Williams and local residents said Thursday that they believe the
information they're looking for is reasonable, but that they're willing to
negotiate if officials with the Army's Chemical Materials Agency don't agree.
"Before we can start discussing the details we have to get some
kind of response," Williams said.
"We're formalizing this request, and basically making the assertion
that this is not unreasonable," said Rufus Kinney, a Jacksonville resident
and member of the local group Families Concerned About Nerve Gas Incineration.
Mike Abrams, a spokesman for the ACNDF, referred questions about
the request to CMA officials at Aberdeen Proving Ground in Maryland.
Abrams said he believes the groups likely got a response to their
request in 2004.
"They probably did not like the answer they got," Abrams said.
CMA officials in Maryland could not be reached for comment Thursday.
The groups' request asks for a daily report, with details on the
operation of furnaces at the plant, the number and types of weapons transported
to the plant and destroyed, the amount of chemical agent destroyed, any agent
detection alarms set off and the reasons, and information on worker safety.
Information requested on a monthly basis includes details on hazardous
waste produced at the plant and any environmental permit violations. The
groups asked for information on the destruction schedule and Westinghouse
Anniston's contract on a quarterly basis.

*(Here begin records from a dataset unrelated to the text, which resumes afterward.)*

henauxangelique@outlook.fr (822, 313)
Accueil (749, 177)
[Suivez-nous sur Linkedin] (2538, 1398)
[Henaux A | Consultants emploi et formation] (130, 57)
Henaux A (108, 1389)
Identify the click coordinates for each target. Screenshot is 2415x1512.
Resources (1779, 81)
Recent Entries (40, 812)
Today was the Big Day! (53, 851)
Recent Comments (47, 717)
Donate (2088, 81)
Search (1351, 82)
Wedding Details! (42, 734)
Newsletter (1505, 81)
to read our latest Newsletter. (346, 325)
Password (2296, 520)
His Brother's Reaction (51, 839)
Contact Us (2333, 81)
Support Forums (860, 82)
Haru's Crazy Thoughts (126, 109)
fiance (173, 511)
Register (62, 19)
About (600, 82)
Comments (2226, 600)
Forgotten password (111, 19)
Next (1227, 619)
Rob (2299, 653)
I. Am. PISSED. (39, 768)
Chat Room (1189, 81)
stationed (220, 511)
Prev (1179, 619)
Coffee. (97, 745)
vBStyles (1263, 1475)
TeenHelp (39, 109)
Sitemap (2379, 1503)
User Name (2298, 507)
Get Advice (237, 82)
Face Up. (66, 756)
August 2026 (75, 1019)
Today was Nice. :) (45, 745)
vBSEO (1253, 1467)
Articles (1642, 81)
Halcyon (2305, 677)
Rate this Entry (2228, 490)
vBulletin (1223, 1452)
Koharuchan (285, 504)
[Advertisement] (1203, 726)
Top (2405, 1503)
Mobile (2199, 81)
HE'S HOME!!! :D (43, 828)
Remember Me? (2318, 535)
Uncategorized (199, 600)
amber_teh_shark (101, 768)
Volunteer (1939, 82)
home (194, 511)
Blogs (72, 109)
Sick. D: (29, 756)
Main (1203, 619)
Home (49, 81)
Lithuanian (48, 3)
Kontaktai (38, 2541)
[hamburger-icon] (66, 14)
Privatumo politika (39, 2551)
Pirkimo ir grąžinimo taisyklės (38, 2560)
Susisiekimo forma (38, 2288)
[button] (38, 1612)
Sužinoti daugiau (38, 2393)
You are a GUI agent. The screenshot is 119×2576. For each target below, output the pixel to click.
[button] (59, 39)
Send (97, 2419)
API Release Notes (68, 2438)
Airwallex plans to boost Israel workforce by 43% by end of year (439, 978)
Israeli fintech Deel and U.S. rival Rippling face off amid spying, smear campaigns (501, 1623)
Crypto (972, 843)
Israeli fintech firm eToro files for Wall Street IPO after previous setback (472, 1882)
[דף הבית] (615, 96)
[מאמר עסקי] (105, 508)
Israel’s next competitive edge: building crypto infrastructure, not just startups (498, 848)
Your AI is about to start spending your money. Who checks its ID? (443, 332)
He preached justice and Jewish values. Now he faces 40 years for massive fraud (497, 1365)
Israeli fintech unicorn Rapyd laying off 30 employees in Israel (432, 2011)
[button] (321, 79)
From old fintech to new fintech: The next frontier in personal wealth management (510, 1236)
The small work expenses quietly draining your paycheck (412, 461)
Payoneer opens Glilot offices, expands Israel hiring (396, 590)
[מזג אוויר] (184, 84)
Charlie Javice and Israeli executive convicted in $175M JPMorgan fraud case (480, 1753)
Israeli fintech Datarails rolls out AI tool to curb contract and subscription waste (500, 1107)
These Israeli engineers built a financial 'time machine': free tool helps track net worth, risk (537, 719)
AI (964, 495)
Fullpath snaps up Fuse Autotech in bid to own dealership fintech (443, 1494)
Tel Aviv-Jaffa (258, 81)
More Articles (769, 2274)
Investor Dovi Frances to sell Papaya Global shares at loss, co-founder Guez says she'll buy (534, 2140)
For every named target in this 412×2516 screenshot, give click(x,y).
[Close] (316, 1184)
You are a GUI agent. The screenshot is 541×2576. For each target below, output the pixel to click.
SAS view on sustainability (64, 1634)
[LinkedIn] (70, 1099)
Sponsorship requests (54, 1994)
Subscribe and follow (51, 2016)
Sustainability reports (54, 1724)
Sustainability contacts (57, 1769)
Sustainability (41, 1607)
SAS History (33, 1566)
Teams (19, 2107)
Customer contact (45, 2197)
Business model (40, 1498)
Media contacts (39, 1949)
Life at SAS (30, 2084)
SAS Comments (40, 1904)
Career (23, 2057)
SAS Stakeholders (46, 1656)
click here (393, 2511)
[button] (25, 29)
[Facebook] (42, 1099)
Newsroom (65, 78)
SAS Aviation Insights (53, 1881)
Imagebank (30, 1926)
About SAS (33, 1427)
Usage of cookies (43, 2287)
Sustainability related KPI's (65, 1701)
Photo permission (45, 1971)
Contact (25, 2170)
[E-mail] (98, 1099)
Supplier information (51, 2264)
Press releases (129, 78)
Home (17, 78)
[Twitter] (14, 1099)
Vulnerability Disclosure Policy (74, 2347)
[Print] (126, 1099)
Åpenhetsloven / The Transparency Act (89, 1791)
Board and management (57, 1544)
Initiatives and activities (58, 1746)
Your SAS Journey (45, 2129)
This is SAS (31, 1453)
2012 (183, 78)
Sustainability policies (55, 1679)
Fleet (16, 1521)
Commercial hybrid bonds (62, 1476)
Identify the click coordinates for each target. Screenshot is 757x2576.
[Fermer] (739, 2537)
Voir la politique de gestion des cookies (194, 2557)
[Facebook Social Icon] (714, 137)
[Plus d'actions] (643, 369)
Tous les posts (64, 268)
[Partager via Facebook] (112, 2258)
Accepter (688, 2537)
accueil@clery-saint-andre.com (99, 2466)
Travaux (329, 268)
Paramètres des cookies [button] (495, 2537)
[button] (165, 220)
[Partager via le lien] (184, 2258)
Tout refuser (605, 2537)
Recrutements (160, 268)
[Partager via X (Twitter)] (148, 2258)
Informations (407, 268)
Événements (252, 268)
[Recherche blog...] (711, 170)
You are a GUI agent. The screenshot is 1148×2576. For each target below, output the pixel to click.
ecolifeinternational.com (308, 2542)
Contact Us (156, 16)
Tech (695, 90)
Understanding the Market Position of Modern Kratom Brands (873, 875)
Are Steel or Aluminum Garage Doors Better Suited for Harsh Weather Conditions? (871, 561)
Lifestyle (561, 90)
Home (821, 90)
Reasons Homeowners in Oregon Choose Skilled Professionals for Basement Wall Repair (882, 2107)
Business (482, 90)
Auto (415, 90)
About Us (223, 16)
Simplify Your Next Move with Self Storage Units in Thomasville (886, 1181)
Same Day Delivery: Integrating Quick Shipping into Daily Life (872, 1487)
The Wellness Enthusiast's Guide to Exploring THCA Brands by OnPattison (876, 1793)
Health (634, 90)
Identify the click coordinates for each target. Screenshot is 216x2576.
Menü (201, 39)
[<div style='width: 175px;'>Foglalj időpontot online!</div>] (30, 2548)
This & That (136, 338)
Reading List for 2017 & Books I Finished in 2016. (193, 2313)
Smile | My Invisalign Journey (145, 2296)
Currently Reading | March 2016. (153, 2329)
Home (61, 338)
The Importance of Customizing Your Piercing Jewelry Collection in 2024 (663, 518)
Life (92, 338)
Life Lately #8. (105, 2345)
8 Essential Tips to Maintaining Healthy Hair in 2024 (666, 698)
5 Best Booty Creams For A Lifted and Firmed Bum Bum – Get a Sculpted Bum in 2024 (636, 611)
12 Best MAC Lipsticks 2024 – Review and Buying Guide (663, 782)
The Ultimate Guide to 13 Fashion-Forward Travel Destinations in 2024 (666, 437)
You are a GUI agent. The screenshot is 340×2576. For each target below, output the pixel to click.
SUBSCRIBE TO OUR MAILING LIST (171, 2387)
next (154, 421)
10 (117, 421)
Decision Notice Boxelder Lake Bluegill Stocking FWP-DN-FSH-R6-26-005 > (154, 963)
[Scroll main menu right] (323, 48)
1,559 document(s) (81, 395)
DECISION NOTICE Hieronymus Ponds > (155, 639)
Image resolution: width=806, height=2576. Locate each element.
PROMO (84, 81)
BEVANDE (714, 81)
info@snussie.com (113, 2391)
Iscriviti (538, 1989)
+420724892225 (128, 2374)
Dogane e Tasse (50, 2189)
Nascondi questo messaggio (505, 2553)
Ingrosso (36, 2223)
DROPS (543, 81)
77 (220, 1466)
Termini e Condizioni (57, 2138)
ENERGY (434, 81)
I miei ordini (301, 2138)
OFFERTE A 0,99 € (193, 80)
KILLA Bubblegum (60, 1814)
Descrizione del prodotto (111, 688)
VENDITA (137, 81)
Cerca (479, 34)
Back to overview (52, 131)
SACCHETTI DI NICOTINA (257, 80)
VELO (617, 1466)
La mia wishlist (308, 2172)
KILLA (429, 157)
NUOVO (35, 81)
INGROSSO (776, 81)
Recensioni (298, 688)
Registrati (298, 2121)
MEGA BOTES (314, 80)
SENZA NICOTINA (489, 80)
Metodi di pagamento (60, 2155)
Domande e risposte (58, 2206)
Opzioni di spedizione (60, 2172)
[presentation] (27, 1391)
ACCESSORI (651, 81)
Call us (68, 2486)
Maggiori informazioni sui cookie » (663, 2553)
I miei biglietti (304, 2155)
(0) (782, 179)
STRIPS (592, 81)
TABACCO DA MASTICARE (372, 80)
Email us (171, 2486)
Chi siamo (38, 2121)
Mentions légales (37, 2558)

Williams said other chemical weapons sites around the country
typically provide more information than Anniston, but not everything the
groups would like to see. He said requests to those sites would be made soon.
"Quite frankly in our opinion, ANCDF in particular is a very closed
situation," Williams said. "I think if we can crack the nut there, we may
get a trickle-down effect at some of the other sites."
The Anniston Army Depot has since the 1960s stored weapons
containing the nerve agents sarin and VX and mustard blister agent. Required
by treaties with the former Soviet Union to destroy the Cold War-era weapons,
the Army built an incinerator to destroy the Anniston stockpile. Facilities
at sites around the country are destroying other chemical stockpiles.
Weapons destruction at Anniston began in August 2003, with Westinghouse
Anniston operating the plant under contract. On March 2, Army officials announced
that the last weapons containing sarin had been destroyed. Destruction of
VX weapons is expected to begin in June or July, Abrams said.